In return, the Treasury Department makes guaranteed interest payments on the loans to the debt holders and guarantees full repayment of the face amount of the debt securities (their "principal") to their owners. These guarantees of interest payments and principal repayment are backed by the "full faith and credit of the U.S. government"-the government's ability to generate tax revenue and print currency. The Treasury Department has never defaulted (failed to pay interest and repay principal when due).
That's why Treasuries are widely considered the safest of all investments. They are viewed in the financial markets as having little or no credit or default risk because of the high probability that investors will receive their interest and principal payments on time.
This unique level of safety means that the interest rates and yields for Treasuries are generally lower than for other debt securities, such as corporate bonds, that have higher default risks (generally, the greater the risks, the more interest or yield investors demand/require).
Another important factor that increases investor demand for "marketable" Treasuries (raising their value and lowering their interest rates and yields) is their high liquidity-they are very easily bought and sold in the securities markets and are heavily traded. Because Treasuries trade so frequently in large volume, the transaction costs are lower than for other securities. Not all debt securities have this key benefit.
In fact, not all Treasury securities are actively traded in the securities markets-some are described as "non-marketable" Treasuries, which are issued directly to subscribers and cannot be transferred through market sales. The best-known of these non-marketable Treasuries are U.S. savings bonds.
Most marketable Treasuries can be divided into four categories:
T-Notes mature in two to 10 years. They pay interest every six months, and are commonly issued with maturities of two, three, five, or 10 years. These notes can be purchased to match specific future expenses at their maturity date, such as college tuition, or used to generate cash during retirement. The 10-year Treasury note yield has become the yield most frequently quoted in the financial media when discussing the performance of the U.S. bond market and is used to convey the market's take on economic growth and inflation. It's also used as a benchmark for long-term mortgage interest rates.

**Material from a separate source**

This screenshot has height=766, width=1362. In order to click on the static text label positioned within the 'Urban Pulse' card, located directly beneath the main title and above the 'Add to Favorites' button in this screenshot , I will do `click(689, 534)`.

T-Bonds have the longest maturity, 30 years. They pay interest every six months, like T-Notes. Also like T-Notes, T-Bonds can be purchased to match specific future expenses at their maturity date or used to generate cash during retirement.
TIPS are the inflation-indexed bonds issued by the U.S. Treasury. Their principal is adjusted to the Consumer Price Index, the most widely-used measure of U.S. inflation. The coupon rate is constant, but generates a different amount of interest when multiplied by the inflation-adjusted principal, thus protecting the holder against inflation. TIPS are currently offered in 5-, 10- and 20-year maturities.

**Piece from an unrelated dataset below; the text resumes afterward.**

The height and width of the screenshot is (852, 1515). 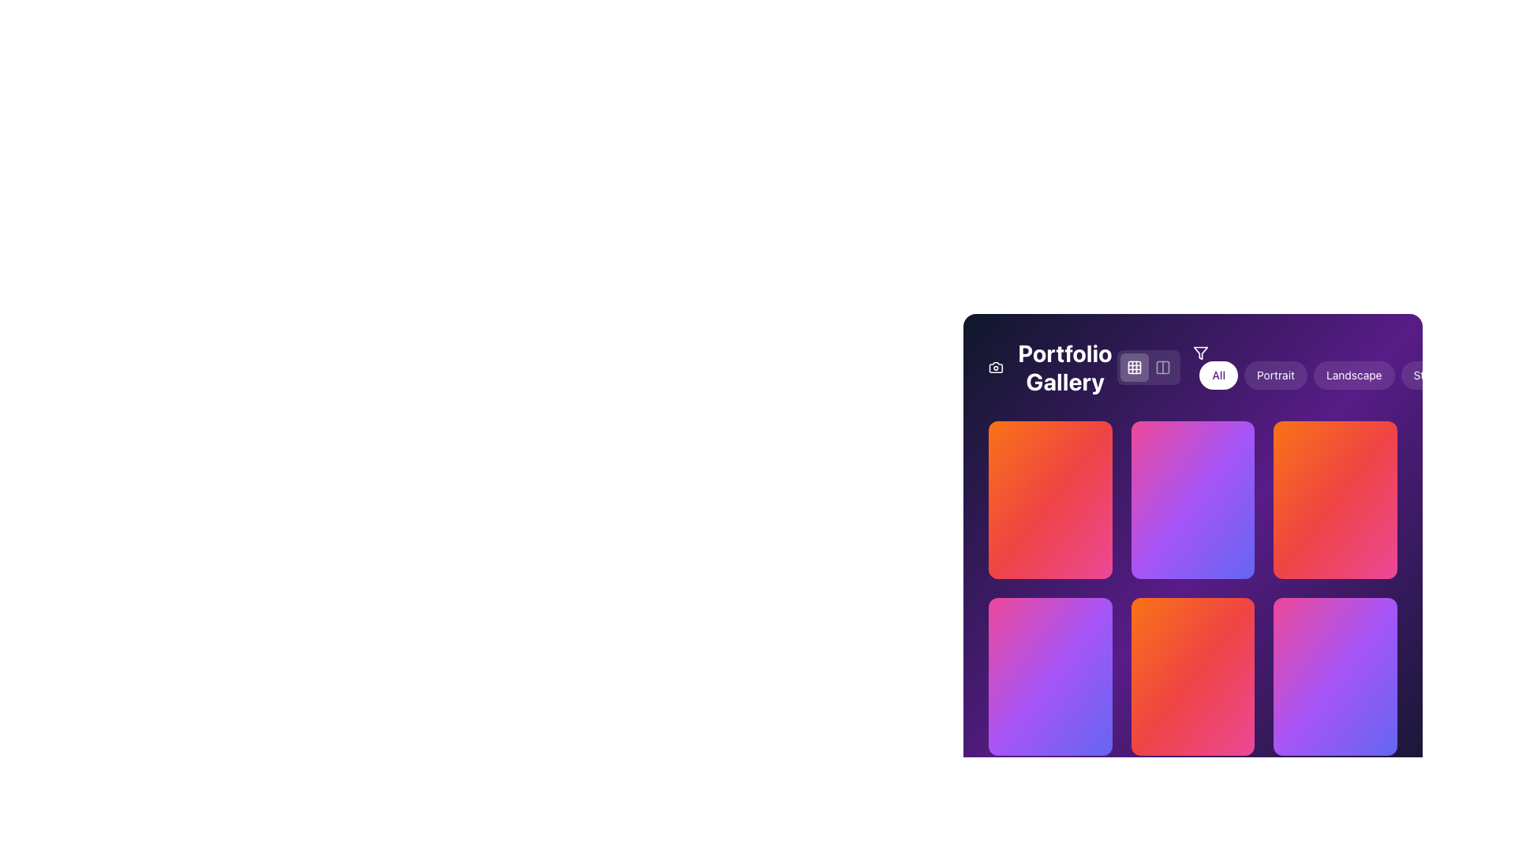 What do you see at coordinates (1051, 500) in the screenshot?
I see `the Gallery tile displaying 'Artwork 1423498'` at bounding box center [1051, 500].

Because the payments from Treasuries are so predictable, many people invest in these securities to preserve capital and to receive a dependable income stream-to help meet living expenses during retirement, for example, or to fund specific objectives, such as paying for a college education.
The predictability of Treasuries is enhanced by the fact that they generally do not have "call" provisions. Call provisions, common in municipal and corporate bonds, permit the issuer to pay off the bond in full when interest rates decline; the issuer can refinance its debt to obtain lower prevailing interest rates, just like home owners can refinance mortgages when rates fall. When calls occur, bond investors are forced to reinvest their money at lower interest rates. On the other hand, investors who own Treasuries with no call provisions know exactly how long their current income stream will last.

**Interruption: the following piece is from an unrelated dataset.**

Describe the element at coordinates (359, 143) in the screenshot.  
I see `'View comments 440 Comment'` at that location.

Another advantage of Treasuries is that they are available with a wide range of maturity dates. This allows investors to structure portfolios to specific time horizons. Some investors strive to structure their bond portfolios to reduce market risks (see below) and take advantage of market opportunities. One such strategy is called "laddering," in which the portfolio is structured so that securities mature at regular intervals, allowing the investor to make new choices with available cash.
An added benefit of Treasuries is that their interest payments are exempt from state and local income taxes (but not federal taxes). This has the effect of increasing the after-tax benefits of these investments. Investors in high-tax states should take special note of this benefit.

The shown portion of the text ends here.